Quinlan receives National Science Foundation grant

Mary Quinlan, Professor of Art History in NIU’s School of Art and Design, has received a major grant from the National Science Foundation to support her research into the roles of vision and visual psychology in 16th century iconoclasms.

Mary Quinlan

Mary Quinlan

Quinlan is working on a book that will serve as a companion to her 2013 (reissued in paperback 2016) work “Art, Optics, and Astrology in the Italian Renaissance” published by University of Chicago Press.  “This new project focuses on vision, visual psychology, neurology–the way visuals ‘brainwash’ people,” she said.  “Although it is a study of the violent destructions of thousands of religious artworks in the 16th century, it has applications for religious iconoclasms in the present.

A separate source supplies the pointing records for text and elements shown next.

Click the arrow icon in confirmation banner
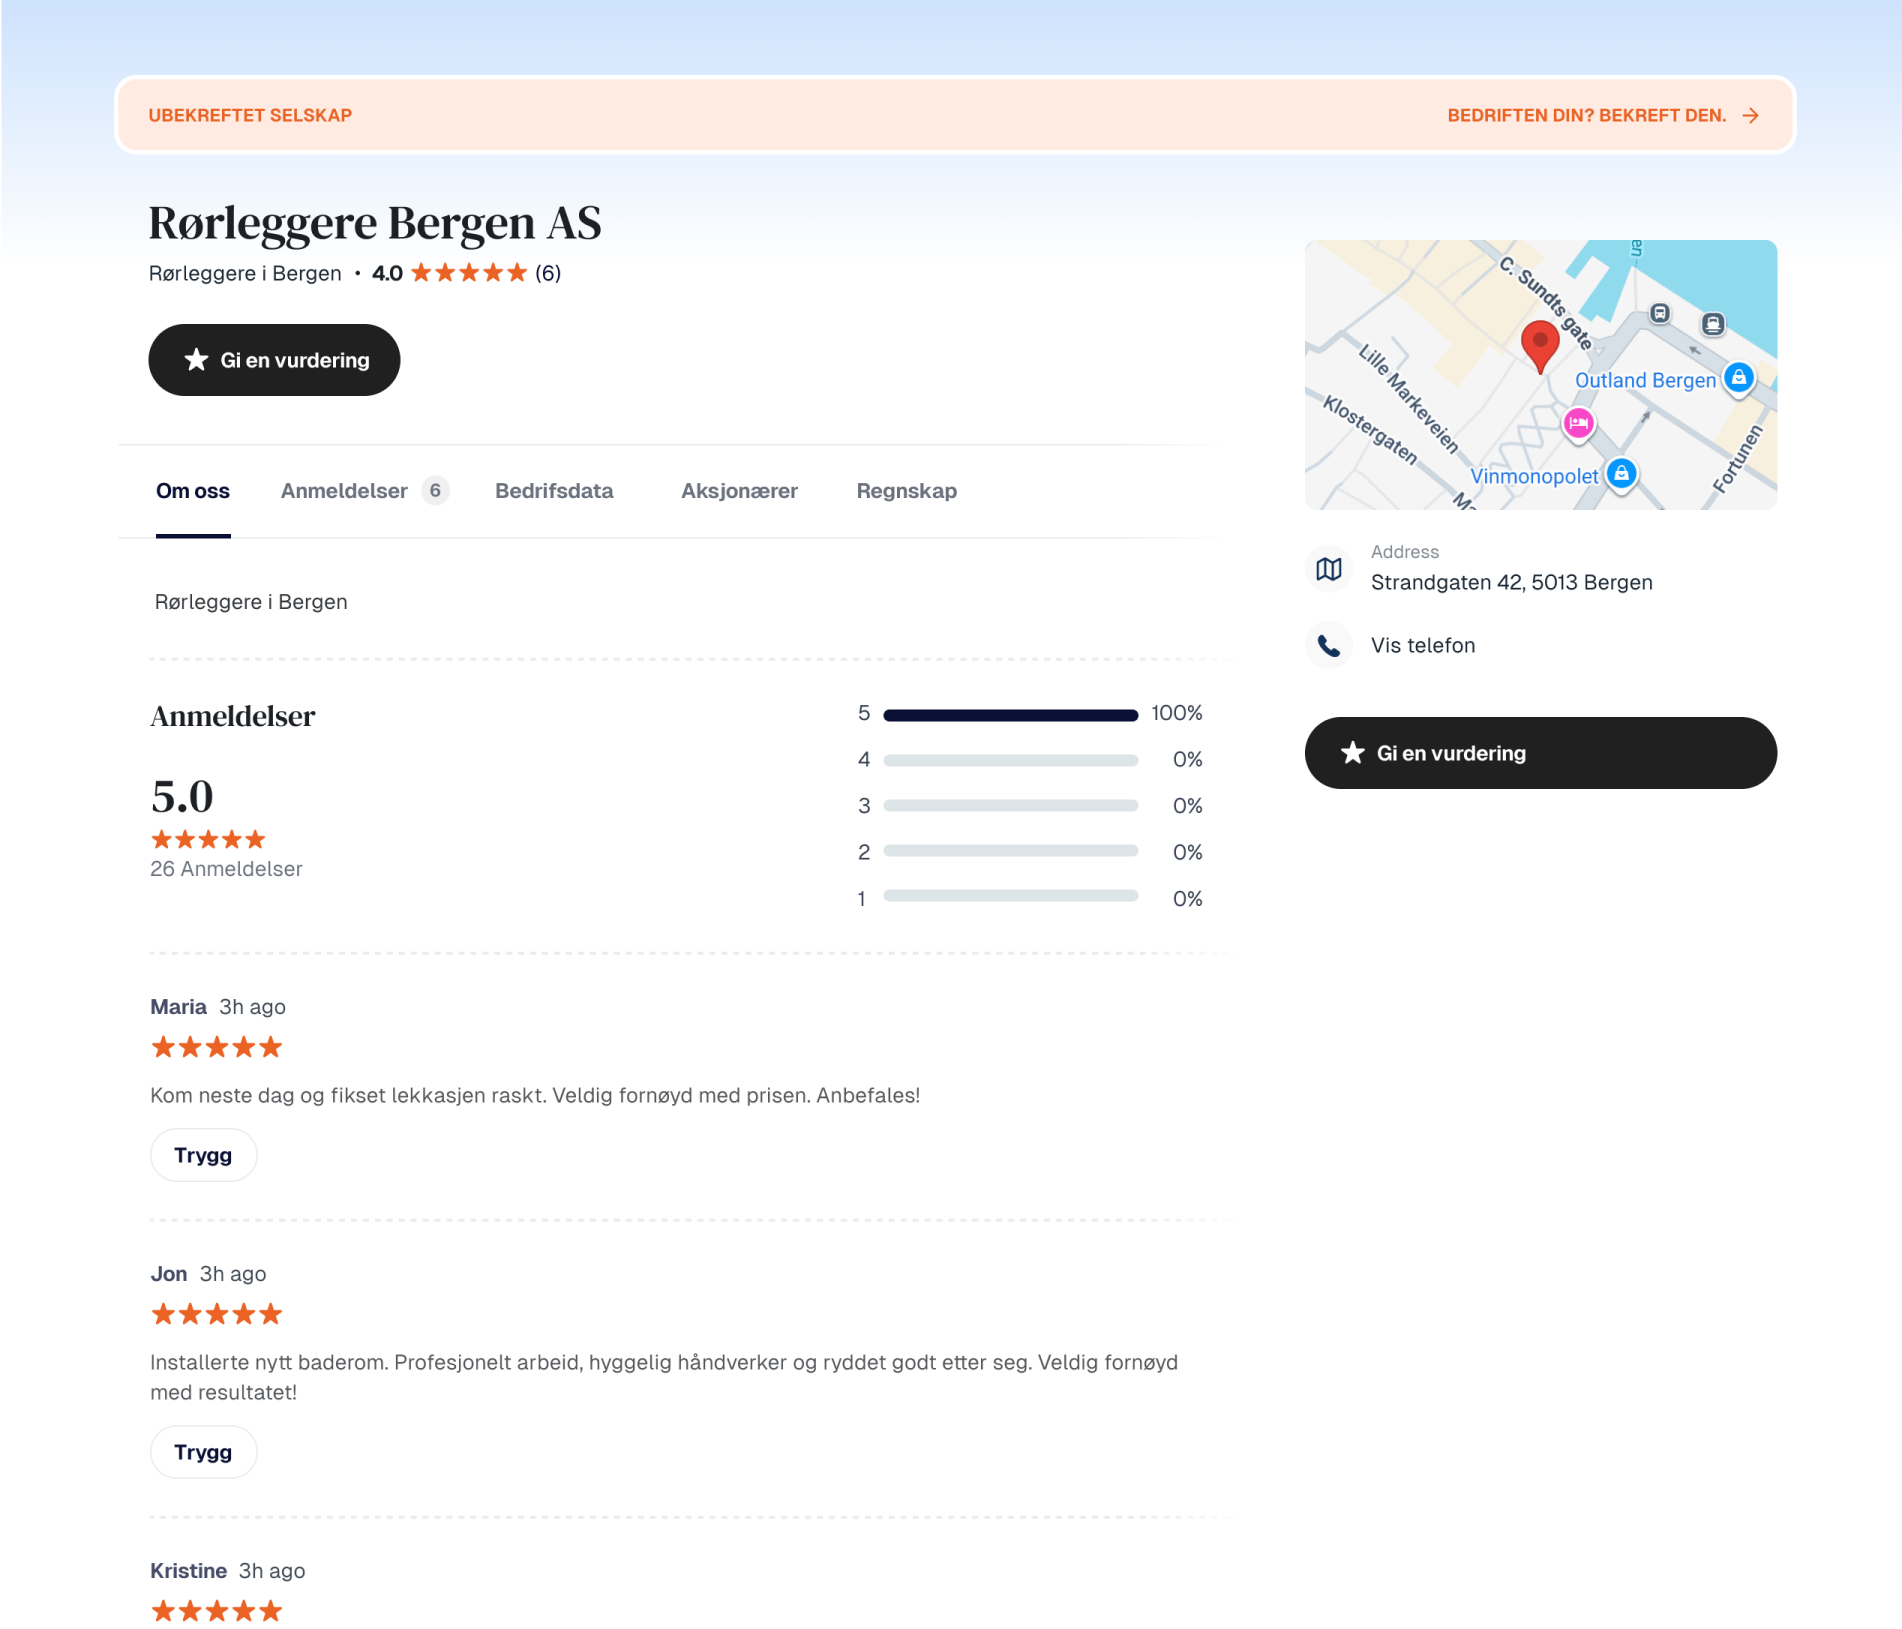Viewport: 1902px width, 1629px height. [1750, 116]
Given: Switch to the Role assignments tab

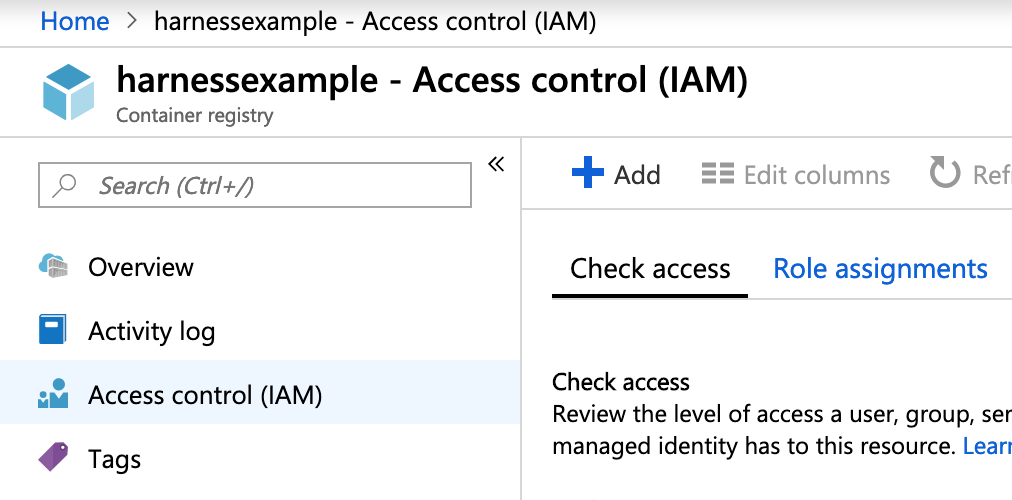Looking at the screenshot, I should click(x=880, y=268).
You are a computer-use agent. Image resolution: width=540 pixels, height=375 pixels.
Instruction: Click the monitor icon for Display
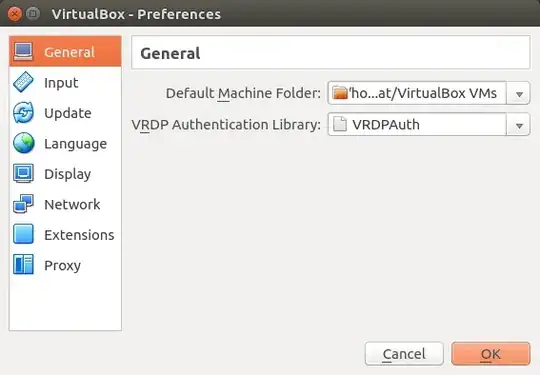tap(23, 173)
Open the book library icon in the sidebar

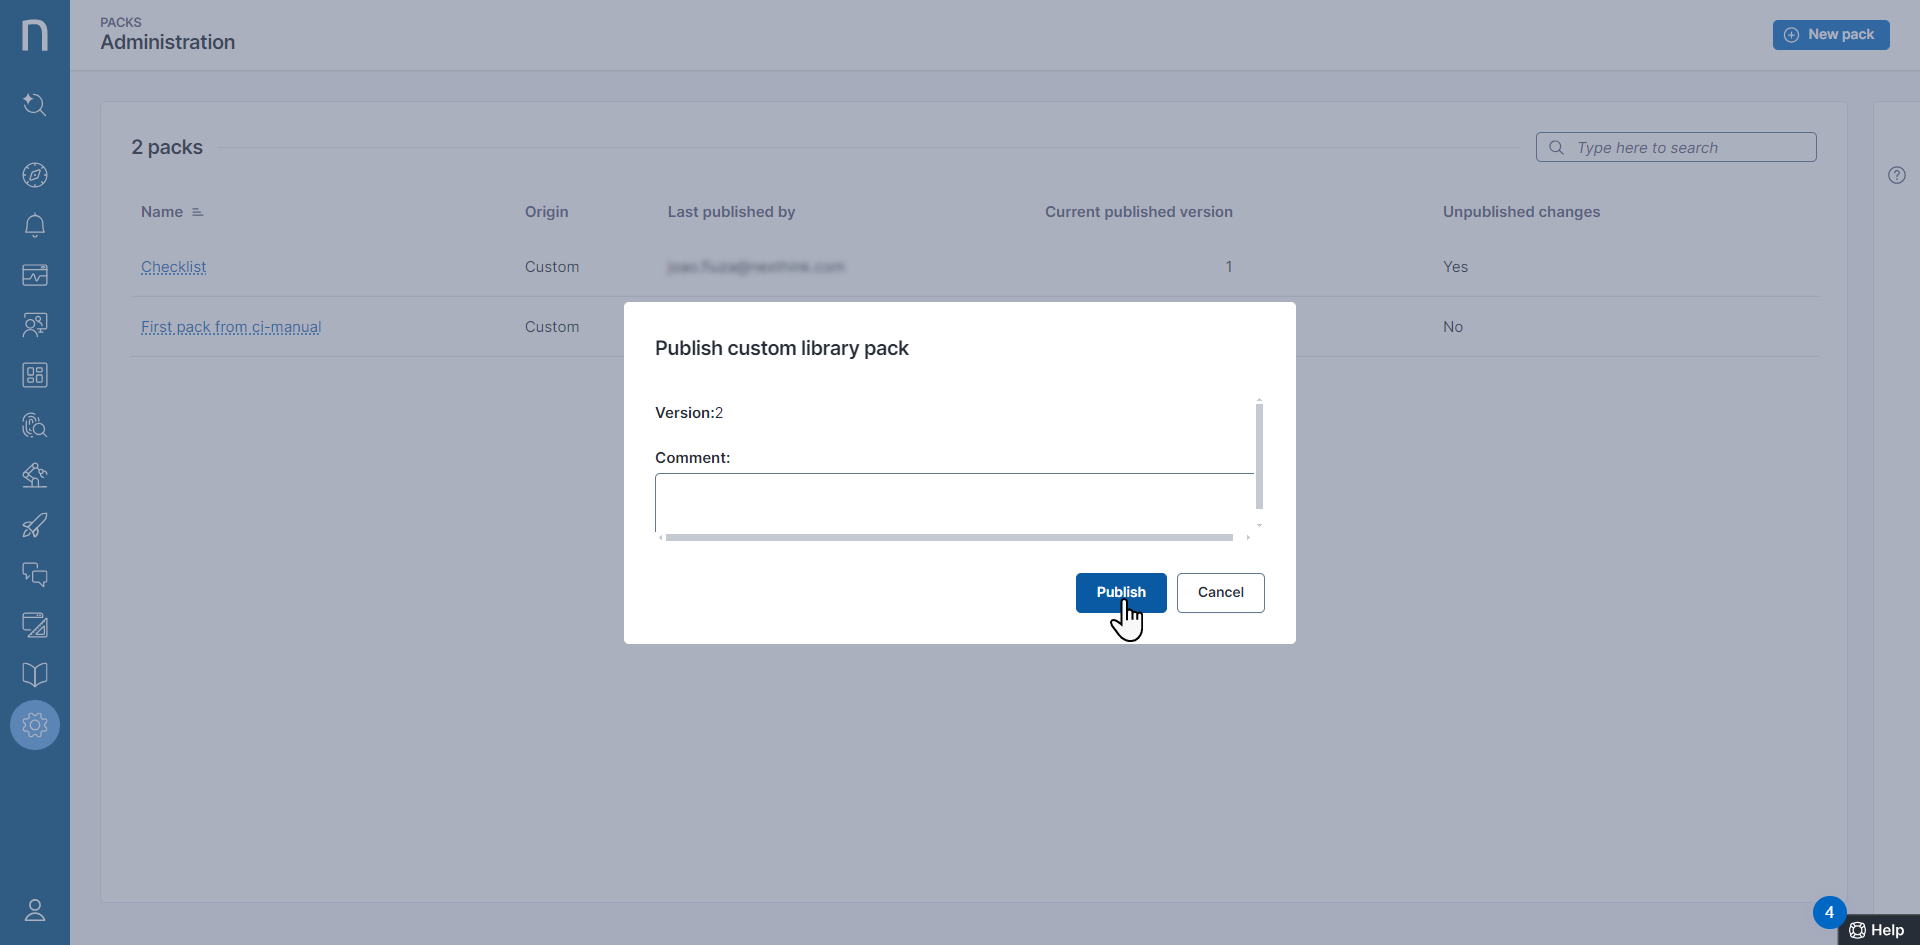point(35,675)

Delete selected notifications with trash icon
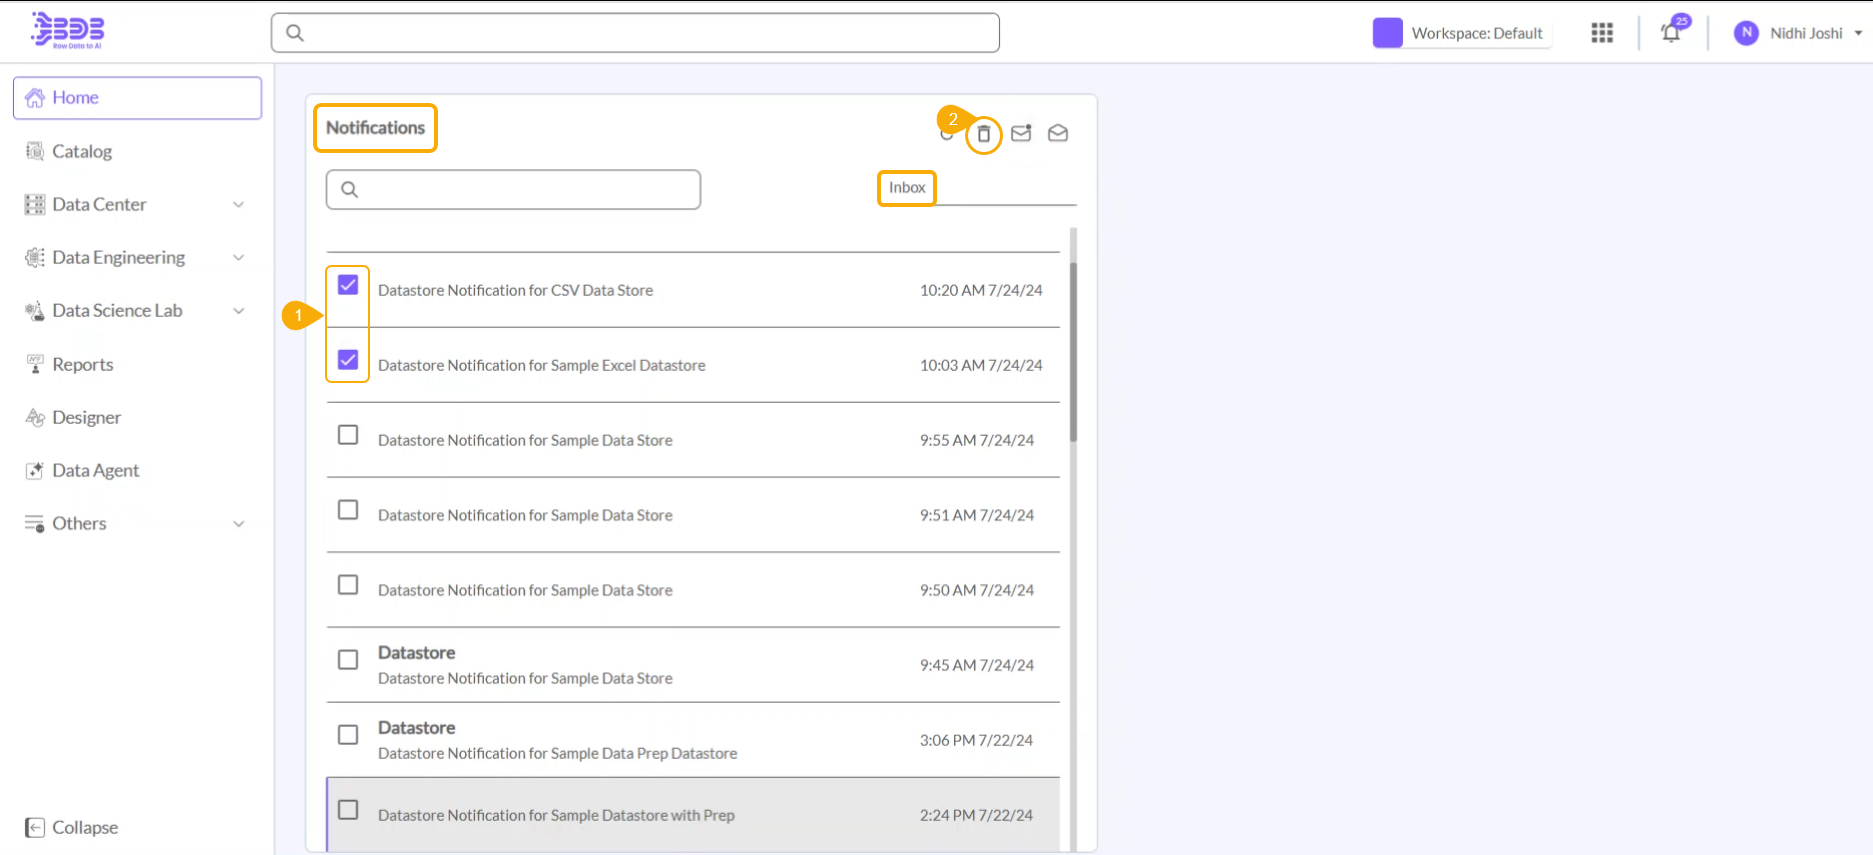coord(984,134)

“It deals with the power of images to affect the mind.  Politicians and marketers also use images to influence our perceptions.  It’s not a new phenomenon.”

Quinlan’s research is interdisciplinary in nature, bringing together art, science, and religions.

“These violent European religious iconoclasms have been studied for several hundred years,” she said, “but not from a science and technology perspective. This book is designed to fill that gap.  It is the argument of this study that a common belief in the ways vision and visual psychology worked, and the different uses of that knowledge by artists on the one hand and theologians on the other, set religious art on a collision course with the Reformation understandings of the image.”

Quinlan credits her students with inspiring her.

“Over the years I’ve taught thousands of NIU students,” she said.  “You know if your classes are striking a chord with them. If you cannot find the deep human interests in art, they— in fact anyone— will be much less interested in it.”

Director John Siblik and Dean of the College of Visual and Performing Arts, Paul Kassel, pushed her to pursue this work.

“The interdisciplinary nature of the research really interested them,” she said.  “In that period the great scientists were also great artists. Leonardo da Vinci is only the best known among these artist-scientists who were probing the mysteries of nature.”  Quinlan also says getting the grant would not have been possible without the assistance of Donna Martin in NIU’s Sponsored Programs department. “Great team work!”